**Goal:** Starting at the line that contains "帮 助 (827, 1291)" and stopping after the line that contains "なめがたブランド戦略会議とは (378, 2443)", rewrite every line in that span, requests included, with each coordinate in the answers multiplied by 2.1 and rounded to a whole number, halves rounding up. Keep all numbers in the requests unchanged.

***

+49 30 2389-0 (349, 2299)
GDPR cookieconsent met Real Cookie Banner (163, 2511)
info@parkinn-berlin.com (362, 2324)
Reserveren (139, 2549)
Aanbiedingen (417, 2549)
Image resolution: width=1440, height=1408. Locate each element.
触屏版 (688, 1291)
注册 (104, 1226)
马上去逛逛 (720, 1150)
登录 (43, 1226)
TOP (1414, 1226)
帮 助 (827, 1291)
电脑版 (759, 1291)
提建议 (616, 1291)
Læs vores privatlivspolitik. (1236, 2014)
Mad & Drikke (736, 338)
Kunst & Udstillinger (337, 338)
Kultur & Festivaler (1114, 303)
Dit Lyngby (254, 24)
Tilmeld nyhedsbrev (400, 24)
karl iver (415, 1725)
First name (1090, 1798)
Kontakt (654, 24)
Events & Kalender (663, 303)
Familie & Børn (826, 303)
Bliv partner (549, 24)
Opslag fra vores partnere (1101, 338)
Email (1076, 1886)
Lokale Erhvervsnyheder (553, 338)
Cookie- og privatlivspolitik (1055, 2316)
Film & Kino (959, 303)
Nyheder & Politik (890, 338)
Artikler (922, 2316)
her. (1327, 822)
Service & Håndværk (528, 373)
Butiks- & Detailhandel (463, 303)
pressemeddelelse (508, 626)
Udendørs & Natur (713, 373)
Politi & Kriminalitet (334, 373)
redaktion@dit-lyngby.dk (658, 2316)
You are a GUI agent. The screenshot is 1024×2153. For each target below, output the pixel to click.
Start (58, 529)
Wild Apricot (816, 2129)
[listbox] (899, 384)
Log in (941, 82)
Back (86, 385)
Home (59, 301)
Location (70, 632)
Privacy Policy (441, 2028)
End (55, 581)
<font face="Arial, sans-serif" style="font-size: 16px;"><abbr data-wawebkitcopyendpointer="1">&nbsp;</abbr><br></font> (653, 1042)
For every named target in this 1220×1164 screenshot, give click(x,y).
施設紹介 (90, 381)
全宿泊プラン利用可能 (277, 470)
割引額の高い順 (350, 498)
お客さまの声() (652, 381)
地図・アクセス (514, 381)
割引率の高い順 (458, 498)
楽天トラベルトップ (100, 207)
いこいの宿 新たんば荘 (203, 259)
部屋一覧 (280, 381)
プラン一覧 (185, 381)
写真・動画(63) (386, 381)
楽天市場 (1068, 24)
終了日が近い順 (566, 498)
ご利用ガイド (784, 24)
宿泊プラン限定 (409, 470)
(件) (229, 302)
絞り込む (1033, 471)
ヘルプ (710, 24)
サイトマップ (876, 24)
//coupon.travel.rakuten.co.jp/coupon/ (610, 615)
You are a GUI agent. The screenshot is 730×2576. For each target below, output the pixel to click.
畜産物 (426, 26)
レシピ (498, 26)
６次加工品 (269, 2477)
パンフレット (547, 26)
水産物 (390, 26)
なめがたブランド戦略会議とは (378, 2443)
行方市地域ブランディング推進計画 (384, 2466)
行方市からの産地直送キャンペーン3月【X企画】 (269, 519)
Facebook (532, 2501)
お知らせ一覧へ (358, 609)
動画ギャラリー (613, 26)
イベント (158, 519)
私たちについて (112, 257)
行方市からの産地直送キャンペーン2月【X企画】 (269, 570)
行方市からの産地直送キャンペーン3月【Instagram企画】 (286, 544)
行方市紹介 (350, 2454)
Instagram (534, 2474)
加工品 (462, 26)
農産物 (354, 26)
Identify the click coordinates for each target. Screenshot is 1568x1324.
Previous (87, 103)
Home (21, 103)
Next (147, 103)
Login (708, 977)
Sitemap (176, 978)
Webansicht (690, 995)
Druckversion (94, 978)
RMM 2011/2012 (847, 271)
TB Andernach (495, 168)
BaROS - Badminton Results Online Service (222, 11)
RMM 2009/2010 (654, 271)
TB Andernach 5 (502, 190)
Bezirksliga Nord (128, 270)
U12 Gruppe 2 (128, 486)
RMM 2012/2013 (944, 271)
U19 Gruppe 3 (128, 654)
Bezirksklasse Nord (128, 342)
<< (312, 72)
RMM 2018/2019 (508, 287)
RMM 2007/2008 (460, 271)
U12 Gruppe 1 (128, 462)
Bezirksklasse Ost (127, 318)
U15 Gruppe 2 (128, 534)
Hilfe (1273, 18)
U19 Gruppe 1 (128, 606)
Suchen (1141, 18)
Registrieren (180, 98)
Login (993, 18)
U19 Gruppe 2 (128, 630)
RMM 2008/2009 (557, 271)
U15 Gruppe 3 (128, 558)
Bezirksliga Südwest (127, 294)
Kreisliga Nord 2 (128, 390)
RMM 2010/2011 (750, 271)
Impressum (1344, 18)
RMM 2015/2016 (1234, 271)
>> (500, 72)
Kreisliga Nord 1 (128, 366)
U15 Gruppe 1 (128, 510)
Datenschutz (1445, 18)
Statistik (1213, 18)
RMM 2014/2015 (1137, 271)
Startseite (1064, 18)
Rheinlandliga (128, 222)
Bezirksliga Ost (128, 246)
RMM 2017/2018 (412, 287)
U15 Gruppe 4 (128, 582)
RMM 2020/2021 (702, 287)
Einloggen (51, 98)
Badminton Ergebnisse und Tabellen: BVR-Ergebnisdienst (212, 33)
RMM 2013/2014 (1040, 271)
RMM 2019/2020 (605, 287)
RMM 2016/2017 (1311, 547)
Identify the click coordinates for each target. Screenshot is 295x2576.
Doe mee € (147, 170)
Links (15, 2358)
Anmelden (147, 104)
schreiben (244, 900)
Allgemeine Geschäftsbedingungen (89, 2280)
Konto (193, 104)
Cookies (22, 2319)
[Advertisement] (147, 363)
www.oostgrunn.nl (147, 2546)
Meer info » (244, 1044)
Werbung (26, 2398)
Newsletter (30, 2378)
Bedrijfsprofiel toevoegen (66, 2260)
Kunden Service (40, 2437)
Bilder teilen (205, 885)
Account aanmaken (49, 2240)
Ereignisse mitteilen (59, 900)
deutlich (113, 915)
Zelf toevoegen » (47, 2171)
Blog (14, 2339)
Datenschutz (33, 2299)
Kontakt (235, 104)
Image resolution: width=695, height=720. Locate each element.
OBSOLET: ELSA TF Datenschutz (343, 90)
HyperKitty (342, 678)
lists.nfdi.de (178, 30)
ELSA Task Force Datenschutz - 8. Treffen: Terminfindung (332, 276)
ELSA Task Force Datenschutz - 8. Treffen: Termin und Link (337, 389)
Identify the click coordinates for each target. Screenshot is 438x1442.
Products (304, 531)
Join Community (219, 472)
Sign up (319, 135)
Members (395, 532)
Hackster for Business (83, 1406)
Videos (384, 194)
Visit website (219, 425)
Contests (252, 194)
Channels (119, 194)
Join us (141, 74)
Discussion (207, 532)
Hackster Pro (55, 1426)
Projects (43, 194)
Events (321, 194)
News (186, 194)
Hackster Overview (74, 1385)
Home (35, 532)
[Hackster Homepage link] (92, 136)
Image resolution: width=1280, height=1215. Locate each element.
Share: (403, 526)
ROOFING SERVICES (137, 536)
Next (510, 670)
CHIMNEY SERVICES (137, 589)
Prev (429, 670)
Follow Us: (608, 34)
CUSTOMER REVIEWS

***

**Final answer:**
帮 助 (1737, 2711)
电脑版 (1594, 2711)
提建议 (1294, 2711)
Læs vores privatlivspolitik. (2596, 4229)
Mad & Drikke (1546, 710)
Kunst & Udstillinger (708, 710)
Kultur & Festivaler (2339, 636)
Dit Lyngby (533, 50)
Tilmeld nyhedsbrev (840, 50)
karl iver (872, 3623)
First name (2289, 3776)
Kontakt (1373, 50)
Events & Kalender (1392, 636)
Familie & Børn (1735, 636)
Bliv partner (1153, 50)
Opslag fra vores partnere (2312, 710)
Email (2260, 3961)
Lokale Erhvervsnyheder (1161, 710)
Cookie- og privatlivspolitik (2216, 4864)
Film & Kino (2014, 636)
Nyheder & Politik (1869, 710)
Artikler (1936, 4864)
her. (2787, 1726)
Service & Håndværk (1109, 783)
Butiks- & Detailhandel (972, 636)
pressemeddelelse (1067, 1315)
Udendørs & Natur (1497, 783)
Politi & Kriminalitet (701, 783)
redaktion@dit-lyngby.dk (1382, 4864)
You are a GUI agent. The screenshot is 1024×2153. For each target below, output the pixel to click.
Start (122, 1111)
Wild Apricot (1714, 4471)
[listbox] (1888, 806)
Log in (1976, 172)
Back (181, 809)
Home (124, 632)
Location (147, 1327)
Privacy Policy (926, 4259)
End (116, 1220)
<font face="Arial, sans-serif" style="font-size: 16px;"><abbr data-wawebkitcopyendpointer="1">&nbsp;</abbr><br></font> (1371, 2188)
For every named target in this 1220×1164 screenshot, give click(x,y).
施設紹介 (189, 800)
全宿泊プラン利用可能 (582, 987)
割引額の高い順 (735, 1046)
お客さまの声() (1369, 800)
地図・アクセス (1079, 800)
割引率の高い順 (962, 1046)
楽天トラベルトップ (210, 435)
いこいの宿 新たんば荘 (426, 544)
部屋一覧 (588, 800)
プラン一覧 (389, 800)
写真・動画(63) (811, 800)
楽天市場 (2243, 50)
終了日が近い順 (1189, 1046)
ご利用ガイド (1646, 50)
宿泊プラン限定 (859, 987)
(件) (481, 634)
絞り込む (2169, 989)
ヘルプ (1491, 50)
サイトマップ (1840, 50)
//coupon.travel.rakuten.co.jp/coupon/ (1281, 1292)
You are a GUI agent. The screenshot is 730×2576. For each target below, output the pixel to click.
畜産物 (895, 55)
レシピ (1046, 55)
６次加工品 (565, 5202)
パンフレット (1149, 55)
水産物 (819, 55)
なめがたブランド戦略会議とは (794, 5130)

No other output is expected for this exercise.